MGM Resorts' outages appeared to continue Thursday. While the company has not stated that it suffered an attack, or that any ransomware or data theft was involved, the Alphv - aka BlackCat - ransomware group claimed credit for the attack to malware research group VX-Underground. The attackers said they had phoned the MGM Resorts IT help desk and socially engineered a member of staff into giving them network access.
Social Engineering Cited
Bloomberg first reported on the ransomware attack against Caesars, saying it appeared to trace to a social engineering attack against a third-party IT provider that may have begun as early as Aug. 27.
The attacker socially engineered - or tricked - an IT help desk into resetting a password, The Wall Street Journal reported. Google's Mandiant cybersecurity division told the newspaper that the attack traces to a group of hackers with the codename UNC 3944.
Also known by the codenames Scattered Spider and Muddled Libra, the group has amassed over 100 victims over the past two years and is expert at telephoning victims and convincing them to visit malicious websites or tricking help desks into giving them access, Mandiant CTO Charles Carmakal told The Wall Street Journal.
"They're good and they're persistent and they're effective because many of them are native English speakers," Carmakal said. How the group might be connected to the Alphv/BlackCat ransomware operation isn't clear.
Palo Alto's Unit 42 threat intelligence group has described the group's members as being "methodical in pursuing their goals and highly flexible with their attack strategies," and not hesitating to quickly switch tactics - drawing from "an unusually large attack toolkit" - if they didn't succeed.
"Their arsenal ranges from hands-on social engineering and smishing attacks to proficiency with niche penetration testing and forensics tools, giving this threat group an edge over even a robust and modern cyber defense plan," Unit 42 said in a June report, adding that the group regularly uses email, phone and SMS as attack vectors.
"Across many of our cases, the group demonstrated an unusually high degree of comfort engaging both the help desk and other employees over the phone, convincing them to engage in unsafe actions," it said.
Penetration testing expert Rachel Tobac said via social media that there are a number of immediate steps organizations can take to defend against these types of attacks, starting with reviewing their "phone-based identity verification protocols."

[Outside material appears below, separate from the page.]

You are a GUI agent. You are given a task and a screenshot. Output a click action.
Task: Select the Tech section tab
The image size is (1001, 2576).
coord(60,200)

While "no one size fits all," she recommends any organization still using knowledge-based authentication, such as an employee's date of birth, switch to using one-time passwords via a verified communications channel, using callbacks - especially to battle spoofers - and referencing pre-agreed service codes or PINs.
"We can't expect every employee to be able to come up with their own identity verification protocols on the fly - it's our job to provide the right human protocols to catch this fast," said Tobac, who is the CEO of SocialProof Security.
Messing With Caesar
Whether these casino attackers will ever get brought to justice remains unclear, although things haven't turned out well for historically people who meddled with Caesar - as in the casino's namesake (see: Ransomware: Old Racket, New Look).
According to an account published by the Greek author Plutarch, in 75 B.C., a 25-year-old Julius Caesar was kidnapped by the Cilician pirates then terrorizing the Mediterranean Sea. The story goes that when kidnappers set a ransom demand, Caesar laughed it off, demanded it be raised and continued to order his kidnappers around. After Caesar's friends paid his ransom and he gained his freedom, Caesar ordered that his kidnappers be hunted down and crucified.